Прожившая дважды | страница 81
Сегодня принят Ежовым. Совершенно замученный человек. Взлохмаченный, бледный, лихорадочный блеск в глазах, на тонких руках большие набухшие жилы. Видно, что его работа — больше его сил. Гимнастерка защитного цвета полурасстегнута. Секретарша зовет его Колей. Она полная, озорная, жизнерадостная стареющая женщина.
Ежов смотрел на меня острыми глазами. Я доложил о «беспризорности» ВОКСа. Он понял. Об американском институте — понял и принял к действию. О поездке жены за границу. Немедленно согласился. Обещал посодействовать и в отношении квартиры.
Вечером принимал Мазереля.
Мелкие дела. Письма. Хлопоты. Пришла воспитательница детей. Объяснилась и согласилась снова жить с детьми. Они очень рады. Я еще больше. Можно работать без того, чтобы саднило мозг от тупых забот.
Встречал Лаваля. Чины. Караул. Почетный рапорт. «Марсельеза». Напев французской проигранной революции — музыкальная тема ее. За ней — «Интернационал».
Пока встречали Лаваля, рапортовали ему, вели сквозь строй завороженных дисциплиной солдат и пропускали сквозь «толпу» (см. толпу в «Борисе Годунове» у Пушкина), которая приветствовала аплодисментами и криками французского кулачка (далеко не дурачка!), его журналисты в количестве 28 человек сидели запертые на ключ в вагонах. Им не полагалось выходить вместе с министром (классы уничтожены у нас). И только после того, как Лаваль, погрузившись в теплое сиденье литвиновской машины, отбыл с вокзала, несчастных людей пера освободили из-под замка. Некоторые из них от наивности произносили протестующие слова.
Особенно Садуль и Роллен[135].
В час дня в «Метрополе» с этими журналистами завтрак во главе с Бухариным.

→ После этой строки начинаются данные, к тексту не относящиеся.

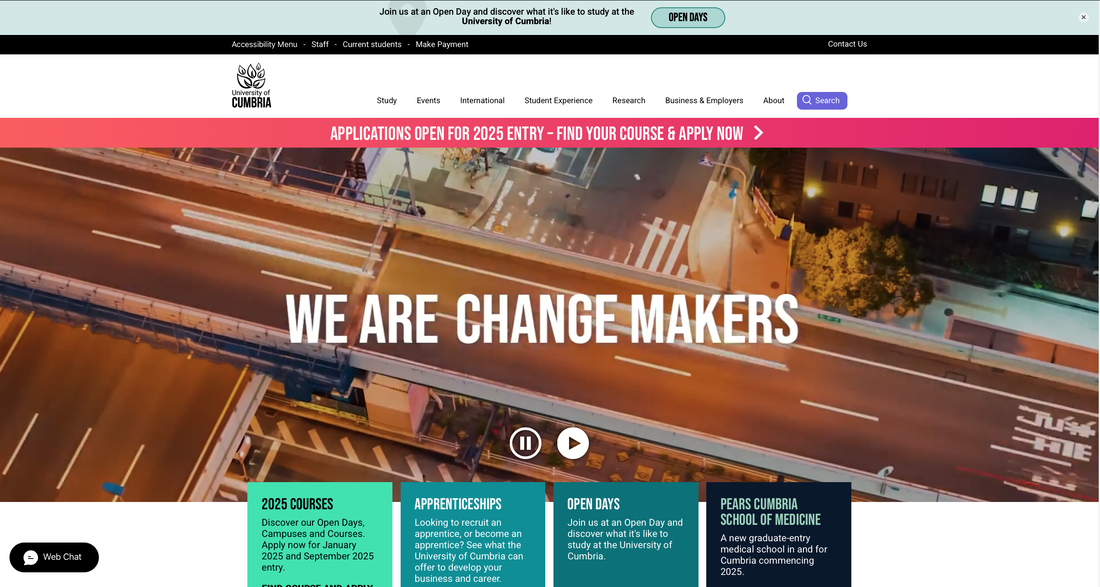
Task: Expand the Student Experience menu
Action: point(558,100)
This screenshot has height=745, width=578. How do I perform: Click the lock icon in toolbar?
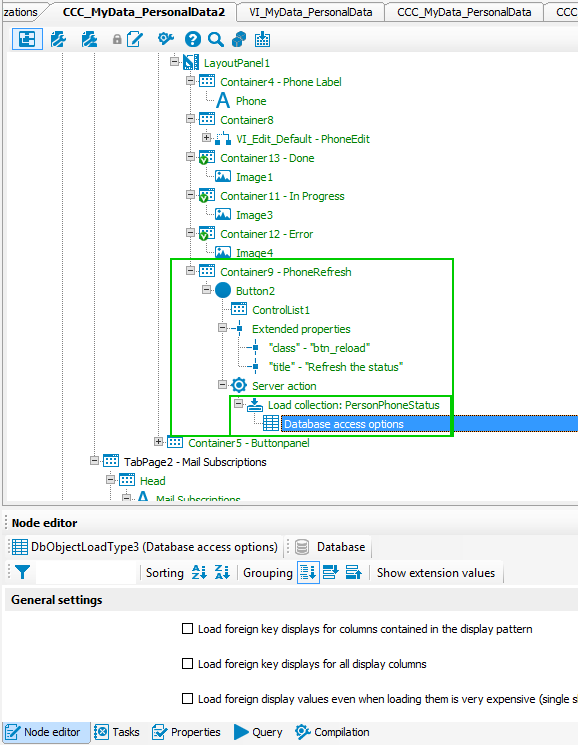click(x=117, y=39)
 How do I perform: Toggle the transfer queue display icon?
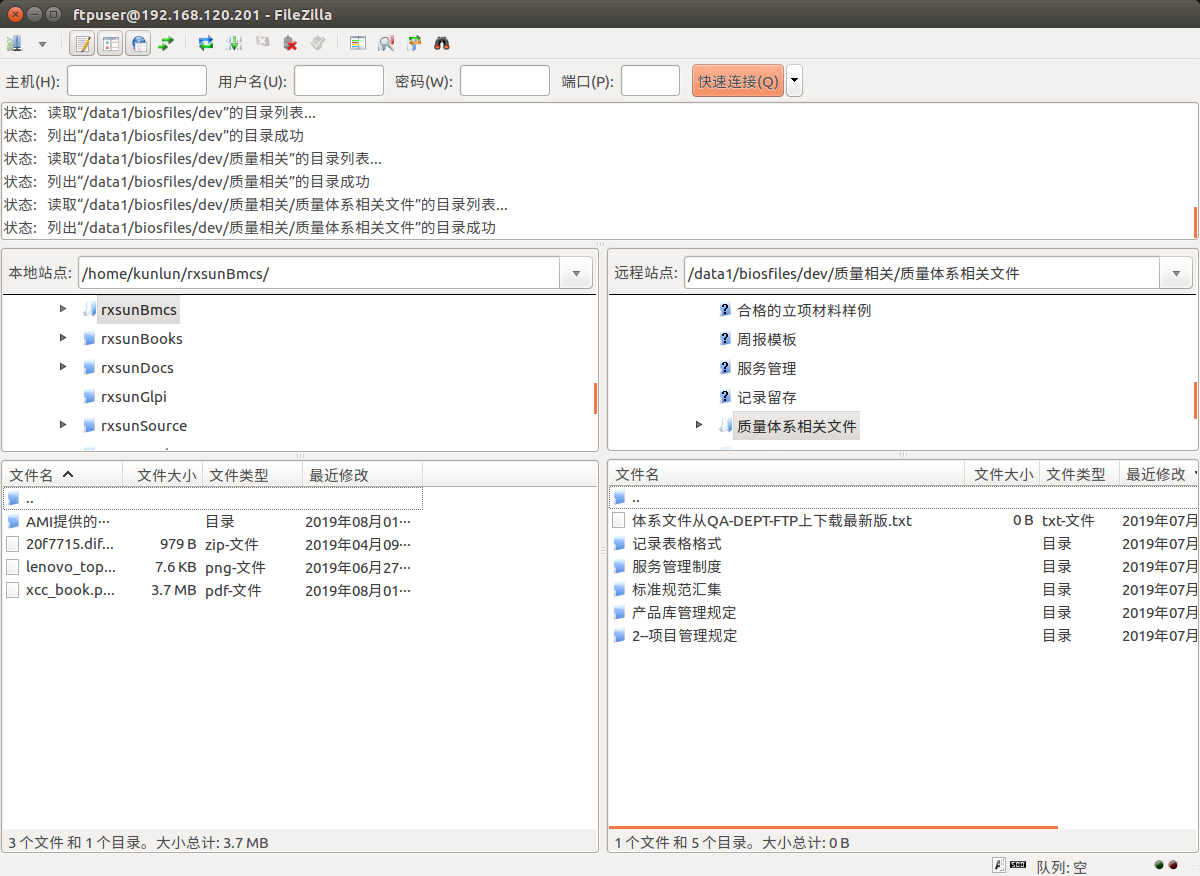[x=166, y=44]
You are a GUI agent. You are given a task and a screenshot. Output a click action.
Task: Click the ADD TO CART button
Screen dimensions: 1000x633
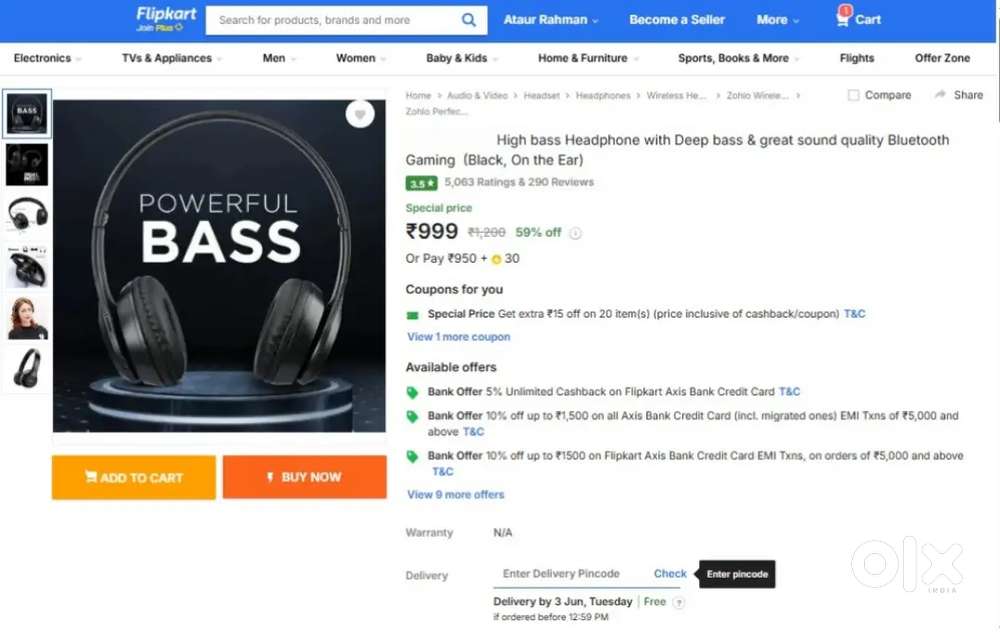pos(133,477)
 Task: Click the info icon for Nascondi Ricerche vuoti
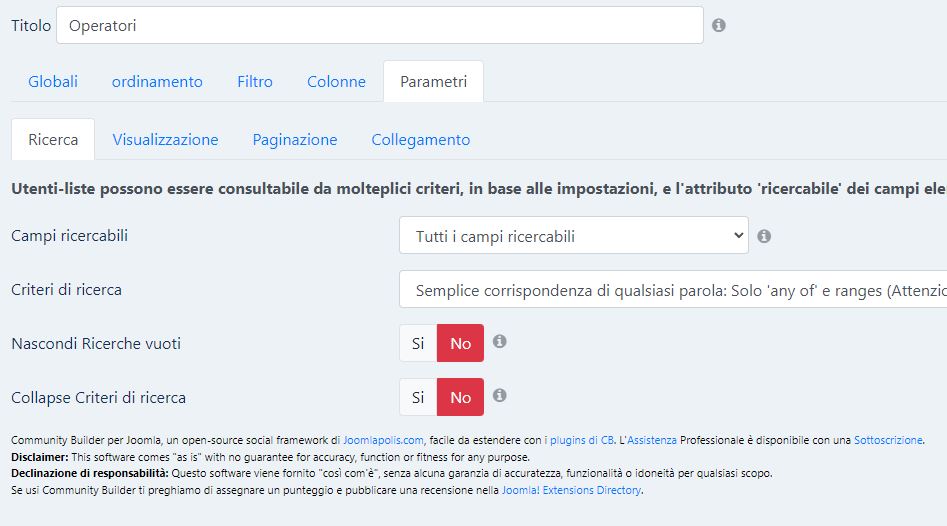(499, 341)
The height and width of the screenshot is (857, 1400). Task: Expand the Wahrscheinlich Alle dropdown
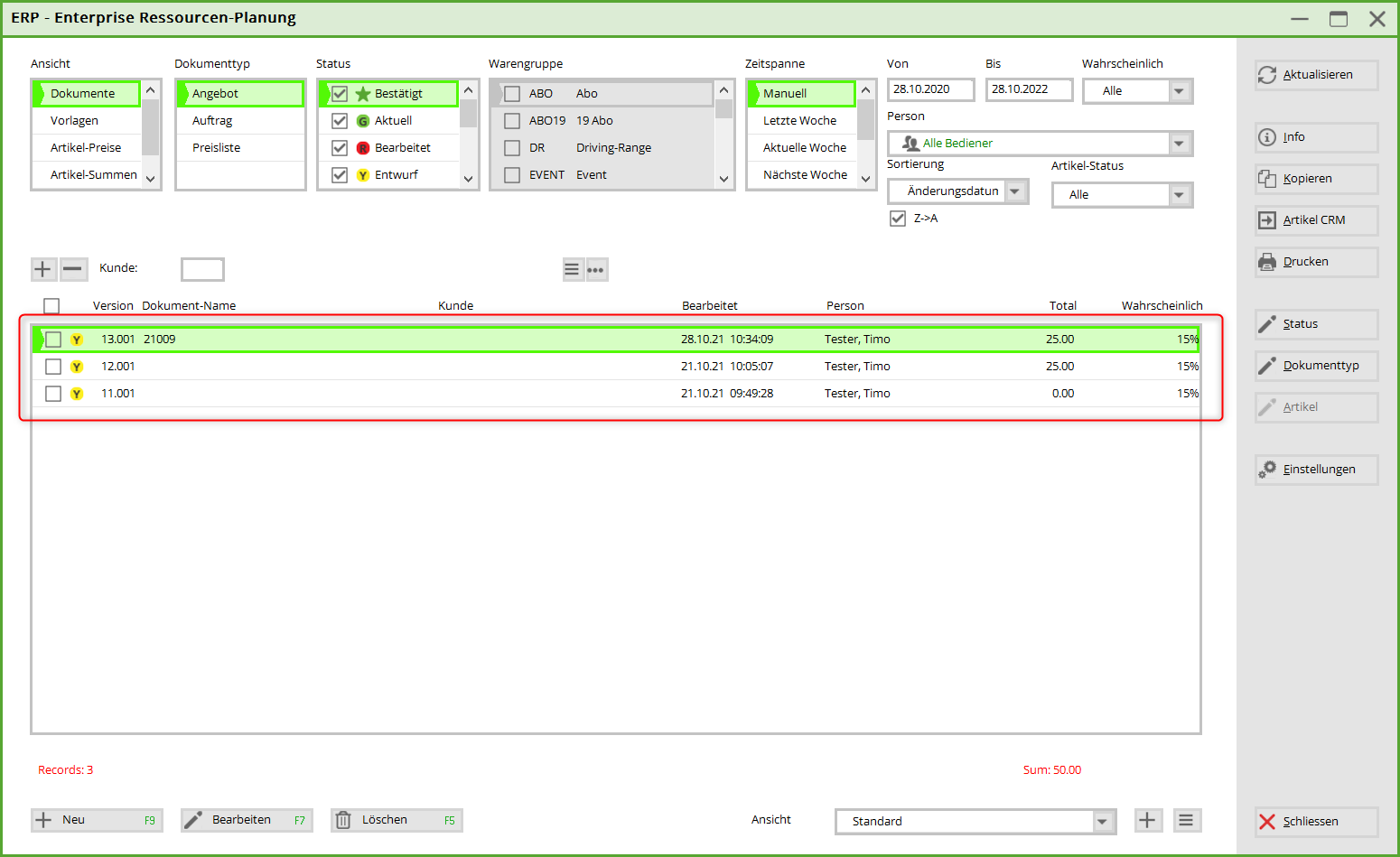click(x=1179, y=91)
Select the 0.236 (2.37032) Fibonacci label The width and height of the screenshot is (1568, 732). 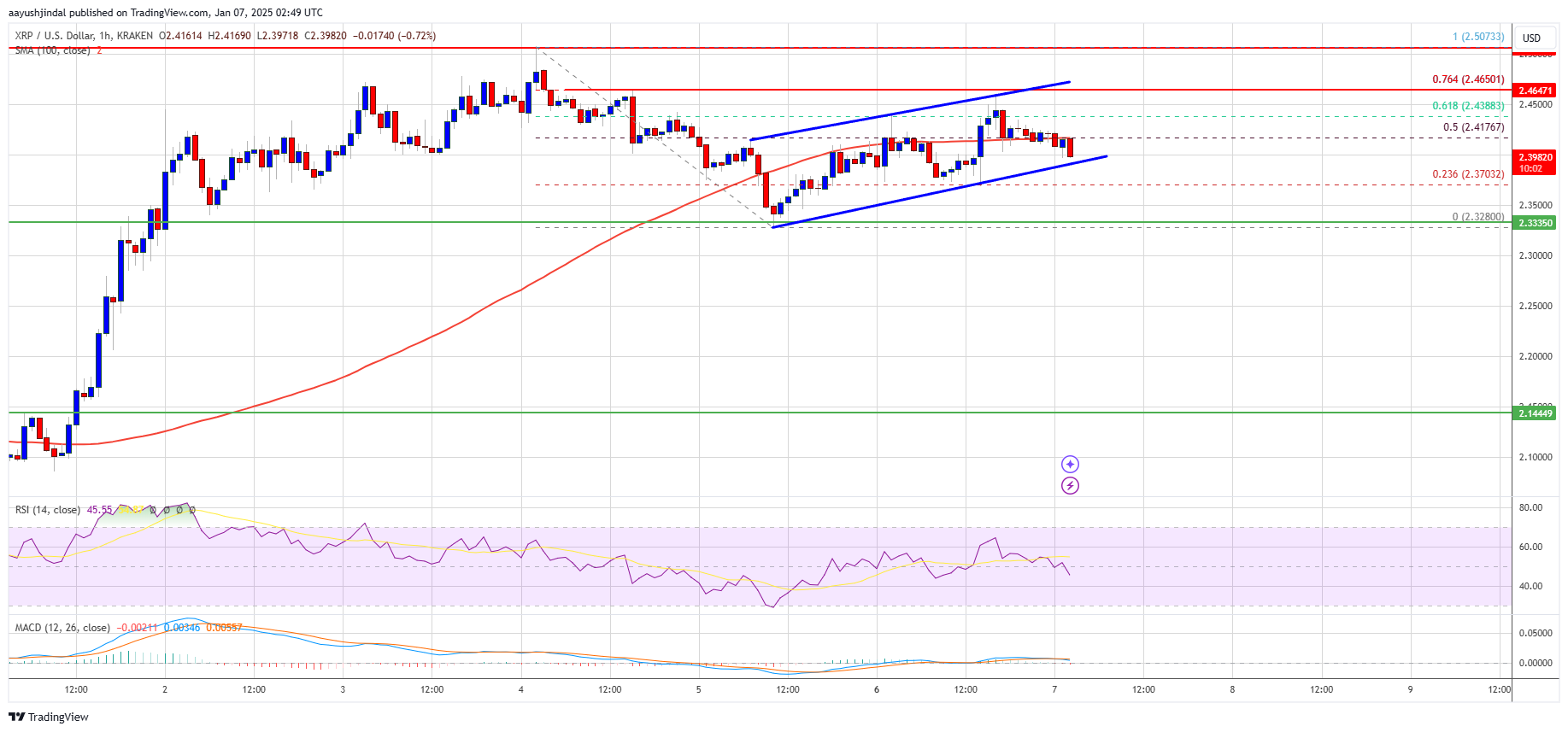coord(1468,174)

Во время завтрака, как и полагается в приличном буржуазном обществе, он постучал ложкой по столу и начал речь. Гостей было до 200 человек. Журналисты и люди искусства. Прежде всего он заявил о скорби по поводу кончины маршала Пилсудского и предложил почтить его память вставанием. Мы все стояли в честь лютейшего врага коммунизма. Потом Бухарин читал речь. Обычная. Отвечал Роллен. Потом неожиданно взял слово старик Немирович-Данченко и сказал, что французы — это наши учителя в области политики и искусства и наши театры развиваются под руководством великого Сталина.
После этого завтрак подошел к концу, я пошел работать в своем кабинете.
В тот же день в десять вечера в особняке НКВД на Спиридоновке. Приказано быть во фраках (странно, а у французского посла завтра вечером — в пиджаках. Мы перещеголяли их в протокольном совершенстве).